Désorienté et malheureux, Carlo accepte l’hospitalité d’Agon, dans son cabanon, où s’entassent des classiques de la littérature française, témoin du passé de son employé qui était professeur de français, avant de devoir fuir son pays en guerre. Et cette nuit-là, Agon, si doux qu’il met des pansements aux blessures de ses outils, fantaisiste et accueillant, se fait agresser par deux hommes, parlant une langue inconnue. Carlo est réveillé par le bruit de la lutte, et il n’a pas le temps de s’interposer que Agon est laissé pour mort, gisant dans son sang, une bonne partie de ses os brisés. Aidé de voisins alertés par Carlo, Agon est transporté à l’hôpital et Carlo veille sur lui.

Petit à petit, Carlo va comprendre pourquoi sa mère refuse de quitter le Grand National et pourquoi Agon s’est fait tabasser.

La mère de Carlo n’est pas celle qu’il croyait, il la découvre, il se rend compte que l’image maternelle a occulté la personnalité de celle-ci à ses yeux. Il ne la voit que par rapport à lui alors qu’elle est et a été une femme amoureuse, passionnée, romantique. Un passé dont il n’a pas idée, et qui, jusqu’ici ne le concernait pas puisqu’il n’y figurait pas, a secrètement rempli la vie de sa mère et resurgit maintenant. Carlo interroge les rares personnes qui se souviennent de l’époque de la guerre, il enquête avec l’aide d’Ana, il veut comprendre, peut-être pour retrouver un peu de sens dans sa vie qui prend l’eau de toutes parts. Il se fraie un chemin dans la touffeur des mensonges et des non-dits, comme un bon jardinier, il sait trier entre les bonnes et les mauvaises herbes et redonne au passé sa forme initiale, son ordonnancement et sa logique et s’aperçoit qu’il n’est pas non plus celui qu’il croyait être.

Agon, lui a une histoire compliquée due à la guerre dans les Balkans. Il y a joué un rôle dont il n’est pas fier, bon gré mal gré, et la violence de ses deux visiteurs est un rappel à son bon souvenir.
Il s’est blessé au doigt, Carlo, et cette blessure est un fil rouge dans le récit. Elle lui fait mal, nécessite des soins, met du temps à cicatriser. Agon et Ana s’en préoccupent, avec tendresse, délicatesse et affection. Ana est infirmière et travaille à l’hôpital, constamment épuisée par les gardes et la dure routine à la fois physique et exigeante, elle et Carlo s’aiment encore mais l’énergie et l’enthousiasme n’y sont plus, sans qu’il y soit de la faute de qui que ce soit. La blessure guérit peu à peu, la cicatrice devient de moins en moins douloureuse, rappel fugace mais persistant des combats et pertes passés.

## [Problèmes à résoudre]
A. D'après le texte sur Carlo et Agon, quel métier Agon exerçait-il avant de devoir fuir son pays en guerre ?
B. Rédigez la suite du texte sur Carlo, Agon et Ana, à partir de sa dernière phrase.

## [Données extraites]
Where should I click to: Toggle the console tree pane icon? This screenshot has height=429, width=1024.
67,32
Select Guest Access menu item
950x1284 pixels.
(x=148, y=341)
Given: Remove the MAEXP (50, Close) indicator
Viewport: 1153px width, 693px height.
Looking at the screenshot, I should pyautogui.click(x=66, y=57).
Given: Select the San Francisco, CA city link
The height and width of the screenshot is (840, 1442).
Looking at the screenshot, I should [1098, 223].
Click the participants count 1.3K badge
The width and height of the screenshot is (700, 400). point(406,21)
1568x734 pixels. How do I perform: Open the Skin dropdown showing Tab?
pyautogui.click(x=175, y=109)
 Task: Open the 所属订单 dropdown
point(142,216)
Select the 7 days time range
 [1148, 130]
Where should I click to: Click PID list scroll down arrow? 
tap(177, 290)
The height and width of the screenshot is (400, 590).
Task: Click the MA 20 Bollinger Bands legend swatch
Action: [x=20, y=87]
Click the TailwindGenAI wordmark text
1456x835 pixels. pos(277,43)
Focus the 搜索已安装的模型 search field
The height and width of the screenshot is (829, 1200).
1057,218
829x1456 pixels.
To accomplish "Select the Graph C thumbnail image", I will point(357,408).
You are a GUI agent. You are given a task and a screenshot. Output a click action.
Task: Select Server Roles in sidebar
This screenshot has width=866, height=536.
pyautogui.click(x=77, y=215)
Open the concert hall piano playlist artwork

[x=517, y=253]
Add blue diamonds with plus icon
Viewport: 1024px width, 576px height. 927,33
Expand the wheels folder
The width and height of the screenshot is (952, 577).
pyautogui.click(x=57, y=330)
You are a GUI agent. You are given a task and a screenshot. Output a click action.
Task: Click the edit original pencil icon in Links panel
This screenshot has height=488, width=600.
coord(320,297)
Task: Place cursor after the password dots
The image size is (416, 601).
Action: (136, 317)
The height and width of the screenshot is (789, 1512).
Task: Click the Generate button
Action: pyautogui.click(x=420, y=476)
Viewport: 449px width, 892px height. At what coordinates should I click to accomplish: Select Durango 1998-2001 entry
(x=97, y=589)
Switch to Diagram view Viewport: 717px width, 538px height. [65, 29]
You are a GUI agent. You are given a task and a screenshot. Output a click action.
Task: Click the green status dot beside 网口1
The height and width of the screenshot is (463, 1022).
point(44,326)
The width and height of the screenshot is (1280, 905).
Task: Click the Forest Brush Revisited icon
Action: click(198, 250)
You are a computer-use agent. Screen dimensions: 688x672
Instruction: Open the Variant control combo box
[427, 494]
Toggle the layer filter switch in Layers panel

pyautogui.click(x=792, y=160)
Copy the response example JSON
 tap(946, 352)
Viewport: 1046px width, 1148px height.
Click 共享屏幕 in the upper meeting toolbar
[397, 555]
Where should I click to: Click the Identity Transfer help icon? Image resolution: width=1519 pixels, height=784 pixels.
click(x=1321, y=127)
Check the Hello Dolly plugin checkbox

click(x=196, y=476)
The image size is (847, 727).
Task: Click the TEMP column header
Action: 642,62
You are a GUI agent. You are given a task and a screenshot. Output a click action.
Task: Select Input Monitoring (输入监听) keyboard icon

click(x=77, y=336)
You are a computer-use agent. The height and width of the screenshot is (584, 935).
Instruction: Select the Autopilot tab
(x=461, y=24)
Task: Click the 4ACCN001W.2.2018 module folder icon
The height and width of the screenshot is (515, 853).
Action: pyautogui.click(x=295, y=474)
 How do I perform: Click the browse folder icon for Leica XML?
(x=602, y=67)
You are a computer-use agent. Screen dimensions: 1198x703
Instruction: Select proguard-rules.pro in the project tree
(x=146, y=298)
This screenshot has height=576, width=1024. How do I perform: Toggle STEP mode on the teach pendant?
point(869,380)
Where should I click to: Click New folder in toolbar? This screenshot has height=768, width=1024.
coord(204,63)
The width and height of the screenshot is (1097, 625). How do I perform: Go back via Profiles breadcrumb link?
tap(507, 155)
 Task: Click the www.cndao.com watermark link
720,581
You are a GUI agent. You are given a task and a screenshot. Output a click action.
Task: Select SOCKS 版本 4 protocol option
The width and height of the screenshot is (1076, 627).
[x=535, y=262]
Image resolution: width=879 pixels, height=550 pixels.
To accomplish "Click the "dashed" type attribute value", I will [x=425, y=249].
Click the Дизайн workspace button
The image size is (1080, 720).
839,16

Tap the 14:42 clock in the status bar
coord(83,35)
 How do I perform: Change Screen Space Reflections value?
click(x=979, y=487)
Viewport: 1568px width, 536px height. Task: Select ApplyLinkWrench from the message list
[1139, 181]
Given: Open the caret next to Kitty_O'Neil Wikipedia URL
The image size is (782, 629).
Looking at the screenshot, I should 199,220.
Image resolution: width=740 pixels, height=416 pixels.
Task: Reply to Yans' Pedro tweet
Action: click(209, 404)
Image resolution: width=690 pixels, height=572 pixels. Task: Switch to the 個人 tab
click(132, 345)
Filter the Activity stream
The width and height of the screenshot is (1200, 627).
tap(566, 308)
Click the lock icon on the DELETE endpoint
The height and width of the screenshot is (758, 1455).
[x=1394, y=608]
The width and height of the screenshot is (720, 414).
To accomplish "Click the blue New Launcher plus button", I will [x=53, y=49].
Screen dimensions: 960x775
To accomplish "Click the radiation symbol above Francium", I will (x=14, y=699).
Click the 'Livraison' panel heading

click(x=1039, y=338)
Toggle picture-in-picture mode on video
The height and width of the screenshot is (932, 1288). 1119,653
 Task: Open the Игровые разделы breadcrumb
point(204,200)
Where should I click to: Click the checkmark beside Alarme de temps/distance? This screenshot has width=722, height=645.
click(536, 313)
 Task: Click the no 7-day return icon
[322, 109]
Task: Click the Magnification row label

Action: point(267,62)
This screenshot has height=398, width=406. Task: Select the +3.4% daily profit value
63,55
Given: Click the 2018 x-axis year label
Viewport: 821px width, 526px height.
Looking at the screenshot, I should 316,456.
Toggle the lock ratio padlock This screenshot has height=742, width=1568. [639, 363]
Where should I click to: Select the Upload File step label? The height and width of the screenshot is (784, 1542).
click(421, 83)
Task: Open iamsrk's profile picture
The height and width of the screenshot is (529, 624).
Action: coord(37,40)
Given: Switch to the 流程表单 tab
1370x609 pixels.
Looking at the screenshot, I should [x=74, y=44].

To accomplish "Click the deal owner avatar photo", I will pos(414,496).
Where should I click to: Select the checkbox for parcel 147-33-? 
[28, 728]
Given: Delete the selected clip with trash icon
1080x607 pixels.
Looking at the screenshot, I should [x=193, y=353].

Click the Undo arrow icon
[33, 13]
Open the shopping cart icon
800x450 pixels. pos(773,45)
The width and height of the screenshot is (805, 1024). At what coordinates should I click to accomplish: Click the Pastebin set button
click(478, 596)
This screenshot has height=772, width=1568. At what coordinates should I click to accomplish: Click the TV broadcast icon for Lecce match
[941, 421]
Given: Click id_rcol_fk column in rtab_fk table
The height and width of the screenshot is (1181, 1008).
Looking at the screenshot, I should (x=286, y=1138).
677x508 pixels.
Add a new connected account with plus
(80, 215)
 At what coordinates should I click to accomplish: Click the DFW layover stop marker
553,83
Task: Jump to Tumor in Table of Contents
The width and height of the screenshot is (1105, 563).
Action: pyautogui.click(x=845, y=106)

## [Réponses fournies]
A. Il était professeur de français.

B.
On est toujours un étranger même pour ceux qu’on aime le plus : Carlo ne sait pas vraiment qui est sa mère, et sa femme, dont il croit connaître chaque millimètre de peau, chaque geste, chaque attitude, lui échappe, finalement. Elles sont d’autres personnes que ce qu’il s’était figuré, par égocentrisme, parce qu’on ne voit des autres que ce qu’on projette de soi-même sur eux : « Je ne m’étais jamais posé la question de savoir si maman avait eu une vie heureuse. »

C’est un roman délicatement ouvragé, intime, et qui pose sur le monde le regard tendre, humoristique et amical de Carlo, le narrateur. Il est sensible et doué d’empathie, il découvre le passé de sa mère avec curiosité et émotion – la scène où elle parle aux oiseaux est magnifique – mais toujours un peu en dehors, posé à la lisière du cadre, légèrement hors champ. Il entend sans les comprendre les bruit de lutte chez Agon et intervient trop tard, il regarde sa mère de loin, par la fenêtre, il interprète le passé grâce à des photographies sur lesquelles il ne figure pas, il perçoit l’odeur de sa femme, est ému par des visions fragmentaires de son corps mais peine à se la représenter toute entière. La vie de ses proches semble l’exclure, se passer de lui.

Reste Agon, l’ami, le lien fraternel avec le monde, le double intuitif de Carlo - burlesque parfois- généreux, grand pourvoyeur de boulettes sucrées de haschich fort prisées par la mère de Carlo : son alter Agon, en somme.

Inutile, ce me semble, d’ajouter, comme si c’était nécessaire, que j’ai infiniment aimé ce roman.